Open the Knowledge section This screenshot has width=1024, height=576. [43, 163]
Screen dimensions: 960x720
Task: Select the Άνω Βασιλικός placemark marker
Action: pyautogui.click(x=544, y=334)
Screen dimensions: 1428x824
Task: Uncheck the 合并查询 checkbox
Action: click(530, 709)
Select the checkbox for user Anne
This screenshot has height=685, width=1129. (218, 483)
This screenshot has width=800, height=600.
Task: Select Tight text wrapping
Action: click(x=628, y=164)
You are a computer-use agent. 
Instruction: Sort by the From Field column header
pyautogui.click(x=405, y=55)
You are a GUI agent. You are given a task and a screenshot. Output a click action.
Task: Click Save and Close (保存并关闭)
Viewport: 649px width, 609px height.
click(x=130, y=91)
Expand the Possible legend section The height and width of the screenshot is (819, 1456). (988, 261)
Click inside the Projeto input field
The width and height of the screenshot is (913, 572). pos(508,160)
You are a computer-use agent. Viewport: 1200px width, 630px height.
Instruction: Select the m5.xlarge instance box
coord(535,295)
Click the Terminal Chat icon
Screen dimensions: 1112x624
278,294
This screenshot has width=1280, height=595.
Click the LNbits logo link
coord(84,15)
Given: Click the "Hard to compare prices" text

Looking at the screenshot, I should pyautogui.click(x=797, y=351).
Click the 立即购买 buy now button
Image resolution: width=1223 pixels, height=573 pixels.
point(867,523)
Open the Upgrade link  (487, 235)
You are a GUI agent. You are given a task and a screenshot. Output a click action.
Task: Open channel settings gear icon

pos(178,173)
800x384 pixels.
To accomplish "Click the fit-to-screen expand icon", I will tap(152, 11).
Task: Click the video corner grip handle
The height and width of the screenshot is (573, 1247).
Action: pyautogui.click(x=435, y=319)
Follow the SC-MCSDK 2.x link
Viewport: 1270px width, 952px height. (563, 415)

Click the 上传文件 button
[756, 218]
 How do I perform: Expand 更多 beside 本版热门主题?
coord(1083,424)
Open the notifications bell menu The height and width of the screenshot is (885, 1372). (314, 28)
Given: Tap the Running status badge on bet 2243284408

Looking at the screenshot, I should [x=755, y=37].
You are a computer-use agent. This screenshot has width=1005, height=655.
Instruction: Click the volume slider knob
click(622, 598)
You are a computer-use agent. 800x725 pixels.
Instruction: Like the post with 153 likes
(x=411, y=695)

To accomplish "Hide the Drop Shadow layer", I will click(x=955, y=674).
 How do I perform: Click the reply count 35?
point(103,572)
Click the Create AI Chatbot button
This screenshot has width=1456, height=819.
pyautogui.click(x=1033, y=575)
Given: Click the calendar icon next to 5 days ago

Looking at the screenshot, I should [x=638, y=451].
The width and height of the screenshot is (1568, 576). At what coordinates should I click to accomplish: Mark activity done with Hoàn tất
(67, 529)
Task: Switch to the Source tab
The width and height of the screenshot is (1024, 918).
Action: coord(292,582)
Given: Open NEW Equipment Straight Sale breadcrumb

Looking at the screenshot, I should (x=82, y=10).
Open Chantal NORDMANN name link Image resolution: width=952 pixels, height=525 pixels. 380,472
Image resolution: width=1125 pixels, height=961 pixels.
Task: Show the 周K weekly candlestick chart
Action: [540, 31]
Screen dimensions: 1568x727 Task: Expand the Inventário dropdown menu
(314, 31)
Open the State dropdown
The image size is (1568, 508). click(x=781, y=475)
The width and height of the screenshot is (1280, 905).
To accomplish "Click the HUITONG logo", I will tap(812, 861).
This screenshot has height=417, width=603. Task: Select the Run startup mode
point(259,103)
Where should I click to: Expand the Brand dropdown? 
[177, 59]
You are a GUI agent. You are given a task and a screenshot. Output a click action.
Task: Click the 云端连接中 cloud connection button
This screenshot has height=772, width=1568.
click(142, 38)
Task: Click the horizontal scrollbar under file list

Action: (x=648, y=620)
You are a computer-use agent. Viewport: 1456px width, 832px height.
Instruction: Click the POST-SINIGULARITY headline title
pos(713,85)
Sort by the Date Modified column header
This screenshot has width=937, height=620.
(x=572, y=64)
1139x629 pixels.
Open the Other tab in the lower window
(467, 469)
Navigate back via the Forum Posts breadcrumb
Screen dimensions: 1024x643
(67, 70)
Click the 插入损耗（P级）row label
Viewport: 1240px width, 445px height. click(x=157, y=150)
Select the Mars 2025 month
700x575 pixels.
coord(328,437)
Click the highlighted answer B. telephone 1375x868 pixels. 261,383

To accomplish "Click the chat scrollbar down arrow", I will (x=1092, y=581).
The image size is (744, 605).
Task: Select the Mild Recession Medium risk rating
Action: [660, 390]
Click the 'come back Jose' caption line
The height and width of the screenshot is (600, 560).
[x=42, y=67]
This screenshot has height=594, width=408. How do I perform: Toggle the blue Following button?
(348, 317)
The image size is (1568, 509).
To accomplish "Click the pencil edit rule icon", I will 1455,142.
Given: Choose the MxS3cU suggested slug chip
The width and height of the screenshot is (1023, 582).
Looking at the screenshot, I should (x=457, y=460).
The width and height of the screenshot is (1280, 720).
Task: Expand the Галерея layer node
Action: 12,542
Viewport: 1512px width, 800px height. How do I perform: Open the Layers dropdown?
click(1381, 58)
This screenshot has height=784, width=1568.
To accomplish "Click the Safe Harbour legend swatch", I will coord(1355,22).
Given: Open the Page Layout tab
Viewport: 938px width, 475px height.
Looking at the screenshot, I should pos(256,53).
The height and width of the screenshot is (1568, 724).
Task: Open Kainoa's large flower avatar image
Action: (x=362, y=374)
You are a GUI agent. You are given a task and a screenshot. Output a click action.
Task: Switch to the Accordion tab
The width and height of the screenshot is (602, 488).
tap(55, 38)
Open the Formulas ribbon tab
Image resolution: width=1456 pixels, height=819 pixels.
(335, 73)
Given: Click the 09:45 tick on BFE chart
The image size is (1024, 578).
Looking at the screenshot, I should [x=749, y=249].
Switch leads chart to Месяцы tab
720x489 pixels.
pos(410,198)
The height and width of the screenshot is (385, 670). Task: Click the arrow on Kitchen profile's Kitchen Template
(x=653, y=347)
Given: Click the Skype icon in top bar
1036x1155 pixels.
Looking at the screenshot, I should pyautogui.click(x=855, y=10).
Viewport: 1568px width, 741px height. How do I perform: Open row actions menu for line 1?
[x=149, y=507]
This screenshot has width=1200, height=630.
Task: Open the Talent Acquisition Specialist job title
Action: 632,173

→ Try it:
Return all of the entries above exactly as they stand.

→ Result of the exercise:
Open the Knowledge section This screenshot has width=1024, height=576. [43, 163]
Screen dimensions: 960x720
Task: Select the Άνω Βασιλικός placemark marker
Action: pyautogui.click(x=544, y=334)
Screen dimensions: 1428x824
Task: Uncheck the 合并查询 checkbox
Action: click(530, 709)
Select the checkbox for user Anne
This screenshot has height=685, width=1129. (218, 483)
This screenshot has width=800, height=600.
Task: Select Tight text wrapping
Action: click(x=628, y=164)
You are a computer-use agent. 
Instruction: Sort by the From Field column header
pyautogui.click(x=405, y=55)
You are a GUI agent. You are given a task and a screenshot. Output a click action.
Task: Click Save and Close (保存并关闭)
Viewport: 649px width, 609px height.
click(x=130, y=91)
Expand the Possible legend section The height and width of the screenshot is (819, 1456). (988, 261)
Click inside the Projeto input field
The width and height of the screenshot is (913, 572). pos(508,160)
You are a computer-use agent. Viewport: 1200px width, 630px height.
Instruction: Select the m5.xlarge instance box
coord(535,295)
Click the Terminal Chat icon
Screen dimensions: 1112x624
278,294
This screenshot has width=1280, height=595.
Click the LNbits logo link
coord(84,15)
Given: Click the "Hard to compare prices" text

Looking at the screenshot, I should pyautogui.click(x=797, y=351).
Click the 立即购买 buy now button
Image resolution: width=1223 pixels, height=573 pixels.
point(867,523)
Open the Upgrade link  (487, 235)
You are a GUI agent. You are given a task and a screenshot. Output a click action.
Task: Open channel settings gear icon

pos(178,173)
800x384 pixels.
To accomplish "Click the fit-to-screen expand icon", I will tap(152, 11).
Task: Click the video corner grip handle
The height and width of the screenshot is (573, 1247).
Action: pyautogui.click(x=435, y=319)
Follow the SC-MCSDK 2.x link
Viewport: 1270px width, 952px height. (563, 415)

Click the 上传文件 button
[756, 218]
 How do I perform: Expand 更多 beside 本版热门主题?
coord(1083,424)
Open the notifications bell menu The height and width of the screenshot is (885, 1372). (314, 28)
Given: Tap the Running status badge on bet 2243284408

Looking at the screenshot, I should [x=755, y=37].
You are a computer-use agent. This screenshot has width=1005, height=655.
Instruction: Click the volume slider knob
click(622, 598)
You are a computer-use agent. 800x725 pixels.
Instruction: Like the post with 153 likes
(x=411, y=695)

To accomplish "Hide the Drop Shadow layer", I will click(x=955, y=674).
 How do I perform: Click the reply count 35?
point(103,572)
Click the Create AI Chatbot button
This screenshot has width=1456, height=819.
pyautogui.click(x=1033, y=575)
Given: Click the calendar icon next to 5 days ago

Looking at the screenshot, I should [x=638, y=451].
The width and height of the screenshot is (1568, 576). At what coordinates should I click to accomplish: Mark activity done with Hoàn tất
(67, 529)
Task: Switch to the Source tab
The width and height of the screenshot is (1024, 918).
Action: coord(292,582)
Given: Open NEW Equipment Straight Sale breadcrumb

Looking at the screenshot, I should (x=82, y=10).
Open Chantal NORDMANN name link Image resolution: width=952 pixels, height=525 pixels. 380,472
Image resolution: width=1125 pixels, height=961 pixels.
Task: Show the 周K weekly candlestick chart
Action: [540, 31]
Screen dimensions: 1568x727 Task: Expand the Inventário dropdown menu
(314, 31)
Open the State dropdown
The image size is (1568, 508). click(x=781, y=475)
The width and height of the screenshot is (1280, 905).
To accomplish "Click the HUITONG logo", I will tap(812, 861).
This screenshot has height=417, width=603. Task: Select the Run startup mode
point(259,103)
Where should I click to: Expand the Brand dropdown? 
[177, 59]
You are a GUI agent. You are given a task and a screenshot. Output a click action.
Task: Click the 云端连接中 cloud connection button
This screenshot has height=772, width=1568.
click(142, 38)
Task: Click the horizontal scrollbar under file list

Action: (x=648, y=620)
You are a computer-use agent. Viewport: 1456px width, 832px height.
Instruction: Click the POST-SINIGULARITY headline title
pos(713,85)
Sort by the Date Modified column header
This screenshot has width=937, height=620.
(x=572, y=64)
1139x629 pixels.
Open the Other tab in the lower window
(467, 469)
Navigate back via the Forum Posts breadcrumb
Screen dimensions: 1024x643
(67, 70)
Click the 插入损耗（P级）row label
Viewport: 1240px width, 445px height. click(x=157, y=150)
Select the Mars 2025 month
700x575 pixels.
coord(328,437)
Click the highlighted answer B. telephone 1375x868 pixels. 261,383

To accomplish "Click the chat scrollbar down arrow", I will (x=1092, y=581).
The image size is (744, 605).
Task: Select the Mild Recession Medium risk rating
Action: [660, 390]
Click the 'come back Jose' caption line
The height and width of the screenshot is (600, 560).
[x=42, y=67]
This screenshot has height=594, width=408. How do I perform: Toggle the blue Following button?
(348, 317)
The image size is (1568, 509).
To accomplish "Click the pencil edit rule icon", I will 1455,142.
Given: Choose the MxS3cU suggested slug chip
The width and height of the screenshot is (1023, 582).
Looking at the screenshot, I should (x=457, y=460).
The width and height of the screenshot is (1280, 720).
Task: Expand the Галерея layer node
Action: 12,542
Viewport: 1512px width, 800px height. How do I perform: Open the Layers dropdown?
click(1381, 58)
This screenshot has height=784, width=1568.
To accomplish "Click the Safe Harbour legend swatch", I will coord(1355,22).
Given: Open the Page Layout tab
Viewport: 938px width, 475px height.
Looking at the screenshot, I should pos(256,53).
The height and width of the screenshot is (1568, 724).
Task: Open Kainoa's large flower avatar image
Action: (x=362, y=374)
You are a GUI agent. You are given a task and a screenshot. Output a click action.
Task: Switch to the Accordion tab
The width and height of the screenshot is (602, 488).
tap(55, 38)
Open the Formulas ribbon tab
Image resolution: width=1456 pixels, height=819 pixels.
(335, 73)
Given: Click the 09:45 tick on BFE chart
The image size is (1024, 578).
Looking at the screenshot, I should [x=749, y=249].
Switch leads chart to Месяцы tab
720x489 pixels.
pos(410,198)
The height and width of the screenshot is (385, 670). Task: Click the arrow on Kitchen profile's Kitchen Template
(x=653, y=347)
Given: Click the Skype icon in top bar
1036x1155 pixels.
Looking at the screenshot, I should pyautogui.click(x=855, y=10).
Viewport: 1568px width, 741px height. How do I perform: Open row actions menu for line 1?
[x=149, y=507]
This screenshot has width=1200, height=630.
Task: Open the Talent Acquisition Specialist job title
Action: 632,173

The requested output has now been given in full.